● **THE REQUEST**
List each line of the material below that contains the word "should". Matching is case-sensitive.

====== EXERCISE MATERIAL

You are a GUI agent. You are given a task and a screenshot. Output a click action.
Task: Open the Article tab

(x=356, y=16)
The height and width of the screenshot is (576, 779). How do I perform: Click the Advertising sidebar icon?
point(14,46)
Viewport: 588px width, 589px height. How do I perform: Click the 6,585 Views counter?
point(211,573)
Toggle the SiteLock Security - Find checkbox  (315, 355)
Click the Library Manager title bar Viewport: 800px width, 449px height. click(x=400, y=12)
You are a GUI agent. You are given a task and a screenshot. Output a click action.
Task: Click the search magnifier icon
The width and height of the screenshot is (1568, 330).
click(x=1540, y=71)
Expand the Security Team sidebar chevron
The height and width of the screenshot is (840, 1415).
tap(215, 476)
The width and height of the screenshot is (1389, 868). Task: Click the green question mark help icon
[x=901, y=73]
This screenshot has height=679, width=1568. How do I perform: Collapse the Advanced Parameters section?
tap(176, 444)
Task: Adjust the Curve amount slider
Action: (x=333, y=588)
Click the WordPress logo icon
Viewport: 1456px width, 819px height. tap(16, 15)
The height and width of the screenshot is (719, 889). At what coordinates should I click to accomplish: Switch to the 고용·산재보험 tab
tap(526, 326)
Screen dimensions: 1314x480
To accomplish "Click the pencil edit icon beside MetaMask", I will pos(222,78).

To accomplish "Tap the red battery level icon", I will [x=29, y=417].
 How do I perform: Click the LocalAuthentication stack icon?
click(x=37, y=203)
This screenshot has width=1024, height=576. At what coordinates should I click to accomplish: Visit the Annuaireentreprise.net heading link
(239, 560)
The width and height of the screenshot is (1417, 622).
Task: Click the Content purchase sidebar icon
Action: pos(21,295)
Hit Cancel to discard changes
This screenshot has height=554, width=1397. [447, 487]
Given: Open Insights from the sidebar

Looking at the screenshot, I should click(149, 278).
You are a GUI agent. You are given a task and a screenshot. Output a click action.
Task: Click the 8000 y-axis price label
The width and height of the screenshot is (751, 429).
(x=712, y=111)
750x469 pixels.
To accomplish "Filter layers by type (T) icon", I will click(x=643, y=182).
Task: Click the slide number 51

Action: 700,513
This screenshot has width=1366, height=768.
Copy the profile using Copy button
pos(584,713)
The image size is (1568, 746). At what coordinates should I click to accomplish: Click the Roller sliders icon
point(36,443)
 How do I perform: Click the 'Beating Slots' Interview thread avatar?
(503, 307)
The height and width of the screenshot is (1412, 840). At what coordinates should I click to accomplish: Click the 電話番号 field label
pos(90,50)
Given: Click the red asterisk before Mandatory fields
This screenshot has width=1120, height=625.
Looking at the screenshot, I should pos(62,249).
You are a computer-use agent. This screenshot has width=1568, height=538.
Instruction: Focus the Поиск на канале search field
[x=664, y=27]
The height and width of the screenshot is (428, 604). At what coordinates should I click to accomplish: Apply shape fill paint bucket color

============

● **TASK SOLUTION**
The height and width of the screenshot is (719, 889). At what coordinates should I click to accomplish: Switch to the 고용·산재보험 tab
This screenshot has width=1024, height=576. At what coordinates should I click to accomplish: Visit the Annuaireentreprise.net heading link
Looking at the screenshot, I should click(149, 278).
The image size is (1568, 746). At what coordinates should I click to accomplish: Click the Roller sliders icon
The height and width of the screenshot is (1412, 840). At what coordinates should I click to accomplish: Click the 電話番号 field label
Looking at the screenshot, I should pos(62,249).
The height and width of the screenshot is (428, 604). At what coordinates should I click to accomplish: Apply shape fill paint bucket color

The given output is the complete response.